Об этом я узнал при нижеследующей обстановке. По причинам, которые в данном случае для читателя неинтересны, моя четверка с кучером Андреем прошла довольно далеко. Обратно я предполагал послать лошадей по железной дороге, что в то время не представляло никаких трудностей. Андрей пошел хлопотать об этом к начальнику станции, но скоро вернулся и заявил:

— Начальник не дает вагона.

Он сделал паузу и прибавил:

— А на станции говорят — мобилизация.

Я сейчас же выехал поездом в Киев и несколько часов благополучно проспал в отдельном купе. Но примерно на рассвете вскочил. Мне показалось, что поезд обстреливают из тяжелых орудий. Но оказалось, что это так стучат в купе, чтобы я открыл дверь. И тут я увидел, кто стучит. Это был прекрасный слабый пол, иначе называемый «небесные создания», превратившиеся в фурий. В коридоре они метались с неисчислимыми чемоданами, корзинами, детьми и даже клетками с попугаями и колотили ножками в дверь. Я, естественно, открыл купе и спросил по возможности вежливо:

— Что вам угодно?

Мне ответил рев и визг.

— Что вам угодно? Место нам угодно!

Одно мгновение я остолбенел, но потом злая мысль пришла мне в голову. С шумом я открыл дверь и широким жестом показал — пожалуйста! А сам вышел, то есть протиснулся в коридор. То, что я замыслил, случилось. В ярости на меня они ворвались в купе и заполнили его до отказа. Тогда ярость их обратилась друг против друга и между ними началась свалка. Стараясь удержаться в коридоре, чтобы меня не смяли куда-нибудь, я торжествовал и кричал:

— Как нет места? Сколько угодно! Пожалуйте, пожалуйте!
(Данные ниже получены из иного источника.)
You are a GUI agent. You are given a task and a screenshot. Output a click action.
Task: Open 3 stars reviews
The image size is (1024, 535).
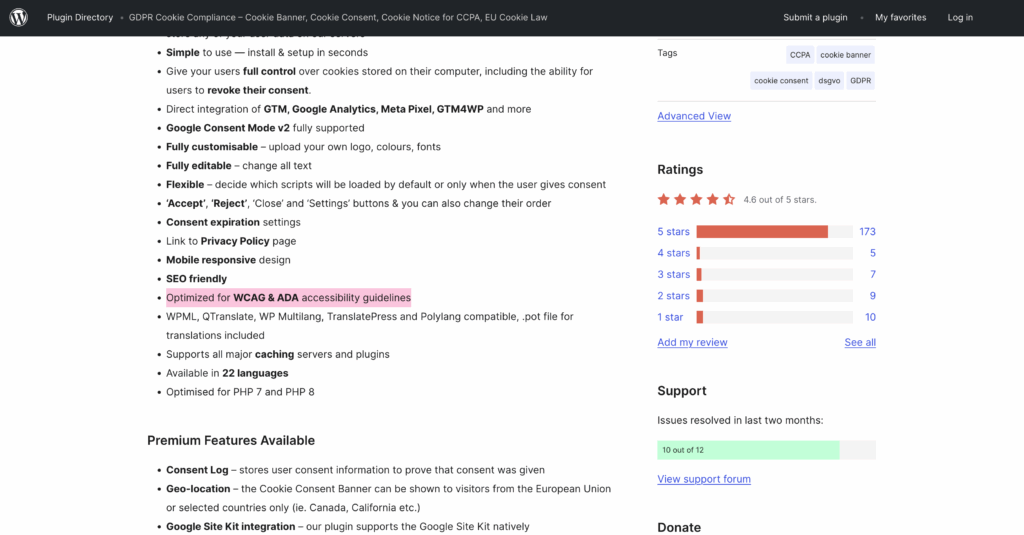[x=673, y=274]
Однако меня «хватило» лишь на несколько минут. Я понял все, вспомнив выражение Марка Туллия Цицерона: «Во время войны законы безмолвствуют». Я имел законное право на свое купе, но меня выбросили. Значит, началась война.

И действительно, эти несчастные женщины были жены и дочери всяких офицеров и всяческих чиновников и должностных лиц, которым было приказано эвакуироваться, так как неприятель был близко.